━━━━━ Provided material
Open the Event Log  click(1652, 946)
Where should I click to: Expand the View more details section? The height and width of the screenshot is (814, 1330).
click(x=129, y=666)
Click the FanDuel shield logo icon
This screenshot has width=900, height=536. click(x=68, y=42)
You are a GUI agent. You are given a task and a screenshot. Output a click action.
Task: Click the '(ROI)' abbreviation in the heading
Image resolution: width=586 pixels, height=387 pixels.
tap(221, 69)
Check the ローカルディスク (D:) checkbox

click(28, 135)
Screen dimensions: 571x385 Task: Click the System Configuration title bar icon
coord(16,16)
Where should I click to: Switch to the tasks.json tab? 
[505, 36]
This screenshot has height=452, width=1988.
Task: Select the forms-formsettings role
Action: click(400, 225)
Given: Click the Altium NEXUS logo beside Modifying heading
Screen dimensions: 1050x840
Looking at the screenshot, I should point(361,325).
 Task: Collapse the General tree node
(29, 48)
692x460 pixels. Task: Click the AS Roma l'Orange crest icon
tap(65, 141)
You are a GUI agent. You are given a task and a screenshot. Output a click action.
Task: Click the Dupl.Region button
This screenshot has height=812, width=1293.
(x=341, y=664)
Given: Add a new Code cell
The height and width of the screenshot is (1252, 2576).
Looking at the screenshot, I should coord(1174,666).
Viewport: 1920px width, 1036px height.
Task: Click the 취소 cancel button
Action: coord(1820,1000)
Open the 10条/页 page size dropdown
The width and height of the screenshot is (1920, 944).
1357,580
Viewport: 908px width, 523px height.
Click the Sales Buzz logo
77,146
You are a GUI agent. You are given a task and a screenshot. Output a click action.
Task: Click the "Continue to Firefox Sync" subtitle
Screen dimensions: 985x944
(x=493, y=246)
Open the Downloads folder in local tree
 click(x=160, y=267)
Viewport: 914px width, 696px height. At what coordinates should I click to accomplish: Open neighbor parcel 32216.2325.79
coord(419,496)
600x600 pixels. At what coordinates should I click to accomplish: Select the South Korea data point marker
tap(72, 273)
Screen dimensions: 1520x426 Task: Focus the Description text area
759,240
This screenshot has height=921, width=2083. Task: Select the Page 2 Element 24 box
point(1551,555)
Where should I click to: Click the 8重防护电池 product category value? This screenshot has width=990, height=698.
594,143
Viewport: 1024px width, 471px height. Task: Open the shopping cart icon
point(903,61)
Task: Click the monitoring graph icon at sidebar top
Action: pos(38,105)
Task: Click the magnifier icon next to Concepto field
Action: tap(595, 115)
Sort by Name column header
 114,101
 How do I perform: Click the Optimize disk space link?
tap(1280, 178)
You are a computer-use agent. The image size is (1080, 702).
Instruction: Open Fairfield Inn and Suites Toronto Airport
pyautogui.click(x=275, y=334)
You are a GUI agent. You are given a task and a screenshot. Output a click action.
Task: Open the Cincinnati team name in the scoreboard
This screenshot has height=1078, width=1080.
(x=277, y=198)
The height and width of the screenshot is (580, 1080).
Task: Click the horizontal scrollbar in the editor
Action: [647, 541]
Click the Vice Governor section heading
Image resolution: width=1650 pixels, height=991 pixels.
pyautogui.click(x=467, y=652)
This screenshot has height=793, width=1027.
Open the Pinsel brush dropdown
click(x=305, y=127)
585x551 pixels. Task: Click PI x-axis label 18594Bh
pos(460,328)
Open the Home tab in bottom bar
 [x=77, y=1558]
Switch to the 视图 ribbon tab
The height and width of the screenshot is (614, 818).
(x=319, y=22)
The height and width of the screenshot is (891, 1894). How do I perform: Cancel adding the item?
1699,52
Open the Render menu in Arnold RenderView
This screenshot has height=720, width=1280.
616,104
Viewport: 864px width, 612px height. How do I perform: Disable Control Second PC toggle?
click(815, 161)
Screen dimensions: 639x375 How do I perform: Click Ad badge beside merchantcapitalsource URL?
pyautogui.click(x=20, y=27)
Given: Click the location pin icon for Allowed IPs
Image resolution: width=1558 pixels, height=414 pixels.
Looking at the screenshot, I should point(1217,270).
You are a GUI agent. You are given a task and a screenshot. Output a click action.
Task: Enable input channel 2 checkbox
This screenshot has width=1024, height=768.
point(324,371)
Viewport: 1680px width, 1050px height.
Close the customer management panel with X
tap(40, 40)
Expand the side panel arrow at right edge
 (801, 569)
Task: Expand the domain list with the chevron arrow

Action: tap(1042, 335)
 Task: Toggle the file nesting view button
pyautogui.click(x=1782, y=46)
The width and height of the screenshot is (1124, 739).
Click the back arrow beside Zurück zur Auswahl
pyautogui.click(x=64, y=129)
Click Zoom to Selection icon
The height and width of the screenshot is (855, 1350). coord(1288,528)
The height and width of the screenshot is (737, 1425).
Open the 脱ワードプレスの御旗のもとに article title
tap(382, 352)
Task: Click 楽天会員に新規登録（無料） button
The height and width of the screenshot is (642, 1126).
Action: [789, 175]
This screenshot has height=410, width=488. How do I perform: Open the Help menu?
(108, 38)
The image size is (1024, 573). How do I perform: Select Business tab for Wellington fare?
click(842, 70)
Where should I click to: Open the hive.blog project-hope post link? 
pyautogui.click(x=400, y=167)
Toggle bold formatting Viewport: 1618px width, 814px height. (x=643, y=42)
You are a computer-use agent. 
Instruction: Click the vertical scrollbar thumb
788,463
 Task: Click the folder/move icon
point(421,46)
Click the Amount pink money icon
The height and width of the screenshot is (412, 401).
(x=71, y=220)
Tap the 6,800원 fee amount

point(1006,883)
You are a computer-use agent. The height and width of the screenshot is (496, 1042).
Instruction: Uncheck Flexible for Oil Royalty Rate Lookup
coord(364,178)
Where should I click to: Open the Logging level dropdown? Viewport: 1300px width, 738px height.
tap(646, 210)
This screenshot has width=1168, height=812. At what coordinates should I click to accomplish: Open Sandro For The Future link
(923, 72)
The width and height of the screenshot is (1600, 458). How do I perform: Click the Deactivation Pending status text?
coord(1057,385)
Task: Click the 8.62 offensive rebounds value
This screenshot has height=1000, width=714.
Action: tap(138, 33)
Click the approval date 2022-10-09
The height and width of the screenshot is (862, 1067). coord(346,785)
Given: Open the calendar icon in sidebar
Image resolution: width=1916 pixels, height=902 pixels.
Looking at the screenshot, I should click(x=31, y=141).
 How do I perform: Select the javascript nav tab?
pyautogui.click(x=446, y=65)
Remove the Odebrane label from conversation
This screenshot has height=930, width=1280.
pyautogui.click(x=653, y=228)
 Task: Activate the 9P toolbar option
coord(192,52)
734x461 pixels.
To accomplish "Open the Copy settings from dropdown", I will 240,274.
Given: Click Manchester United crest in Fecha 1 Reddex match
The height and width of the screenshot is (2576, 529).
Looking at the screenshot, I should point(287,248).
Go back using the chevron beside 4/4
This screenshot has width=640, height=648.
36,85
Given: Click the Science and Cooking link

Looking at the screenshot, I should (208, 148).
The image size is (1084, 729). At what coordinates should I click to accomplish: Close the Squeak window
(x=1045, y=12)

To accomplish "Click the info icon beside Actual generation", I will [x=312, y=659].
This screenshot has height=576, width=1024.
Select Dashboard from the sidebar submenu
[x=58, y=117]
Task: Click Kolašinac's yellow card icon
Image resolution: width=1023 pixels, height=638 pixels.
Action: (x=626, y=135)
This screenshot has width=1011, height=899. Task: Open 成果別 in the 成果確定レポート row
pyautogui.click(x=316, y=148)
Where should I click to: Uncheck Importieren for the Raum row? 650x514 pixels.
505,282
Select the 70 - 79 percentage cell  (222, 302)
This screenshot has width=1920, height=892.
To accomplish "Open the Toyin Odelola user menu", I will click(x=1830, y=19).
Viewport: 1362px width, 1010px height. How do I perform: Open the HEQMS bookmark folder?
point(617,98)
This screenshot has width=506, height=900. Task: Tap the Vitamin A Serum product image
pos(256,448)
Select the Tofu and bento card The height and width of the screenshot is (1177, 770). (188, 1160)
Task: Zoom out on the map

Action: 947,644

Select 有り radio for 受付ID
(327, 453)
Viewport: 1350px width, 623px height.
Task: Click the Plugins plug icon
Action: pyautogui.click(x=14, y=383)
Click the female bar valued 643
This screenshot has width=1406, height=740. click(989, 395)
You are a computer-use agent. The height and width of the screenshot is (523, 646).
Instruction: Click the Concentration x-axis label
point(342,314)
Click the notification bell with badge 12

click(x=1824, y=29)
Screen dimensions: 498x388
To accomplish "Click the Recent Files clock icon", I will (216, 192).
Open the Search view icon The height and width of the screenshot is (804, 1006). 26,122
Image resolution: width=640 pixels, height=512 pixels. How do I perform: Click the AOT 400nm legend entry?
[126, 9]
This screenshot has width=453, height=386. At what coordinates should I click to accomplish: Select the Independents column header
━━━━━━━━━━
From the listing above, collect each line in which the string "card" appears.

Task: Click Kolašinac's yellow card icon
Select the Tofu and bento card The height and width of the screenshot is (1177, 770). (188, 1160)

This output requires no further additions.